- **WHAT IS NEEDED**
Can you output the records from the line with "The height and" up to and including the line with "will click(x=14, y=100)." as a two-column CSV with the columns text and answer? Give one row per record, with each field quoted and line breaks turned into spaces.

- **DATASET EXCERPTS**
──────────────────────────────

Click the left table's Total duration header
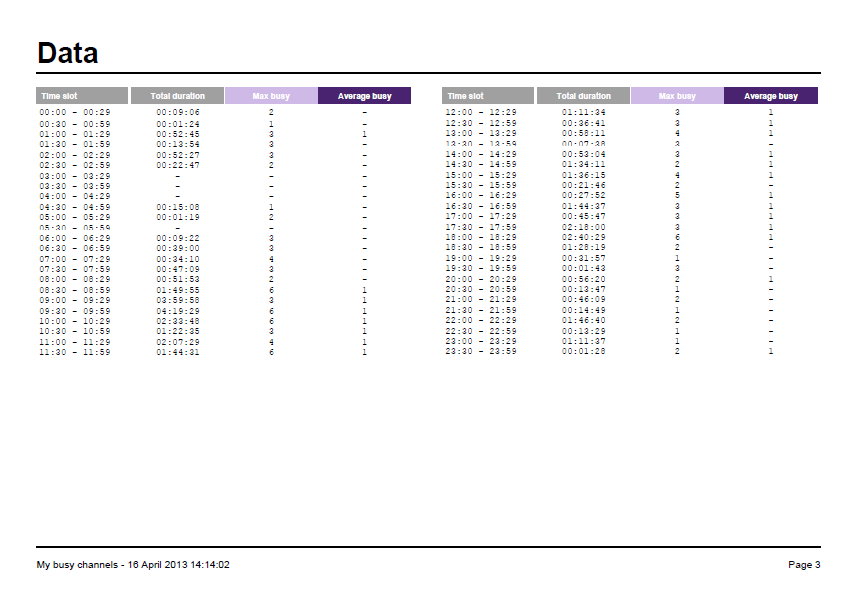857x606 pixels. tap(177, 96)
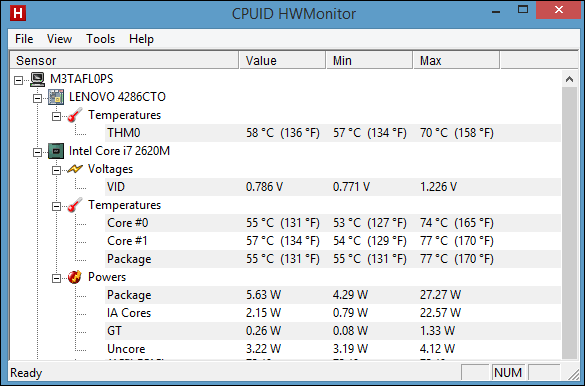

──────────────────────────────

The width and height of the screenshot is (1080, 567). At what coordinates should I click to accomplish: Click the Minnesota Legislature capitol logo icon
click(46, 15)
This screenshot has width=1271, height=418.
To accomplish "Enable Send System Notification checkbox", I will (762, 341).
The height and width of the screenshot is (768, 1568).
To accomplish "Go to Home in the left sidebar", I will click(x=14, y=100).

──────────────────────────────

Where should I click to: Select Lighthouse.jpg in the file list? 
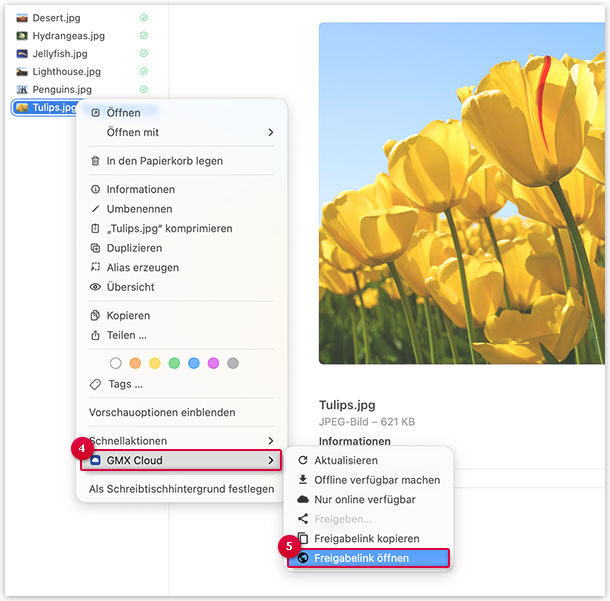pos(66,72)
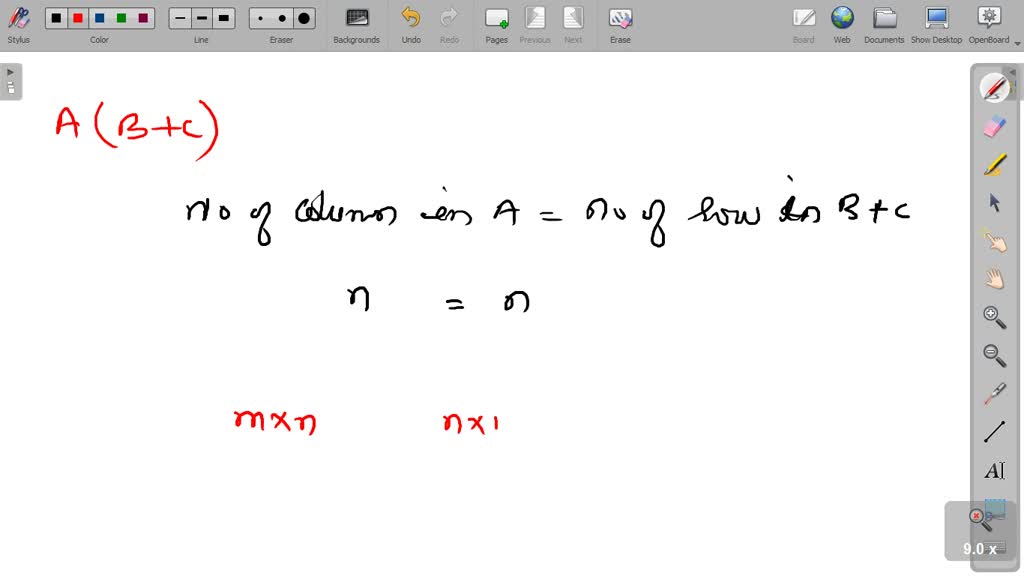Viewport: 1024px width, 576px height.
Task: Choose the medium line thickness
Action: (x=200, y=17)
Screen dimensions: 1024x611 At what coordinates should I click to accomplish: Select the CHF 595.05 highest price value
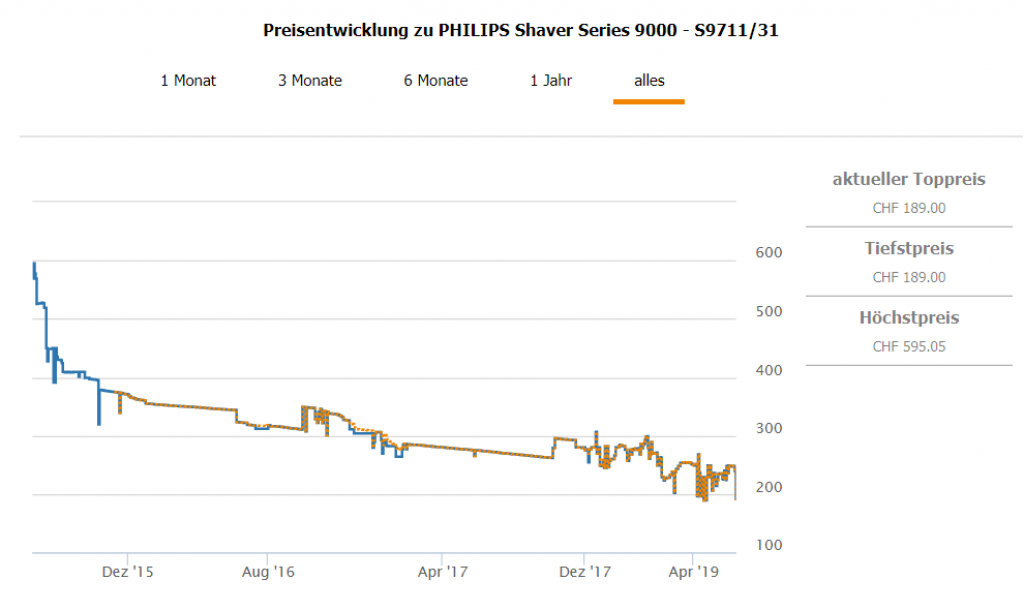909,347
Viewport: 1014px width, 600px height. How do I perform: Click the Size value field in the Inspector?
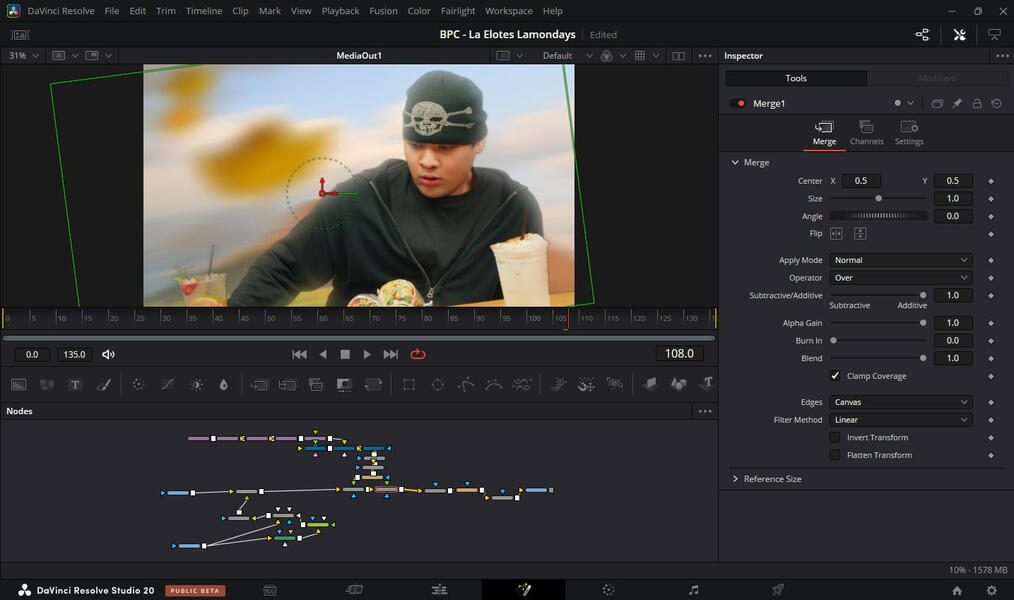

──────────────────────────────

- **RESPONSE TO THIS EXERCISE**
text,answer
"The height and width of the screenshot is (768, 1568). To accomplish ""Go to Home in the left sidebar"",","I will click(x=14, y=100)."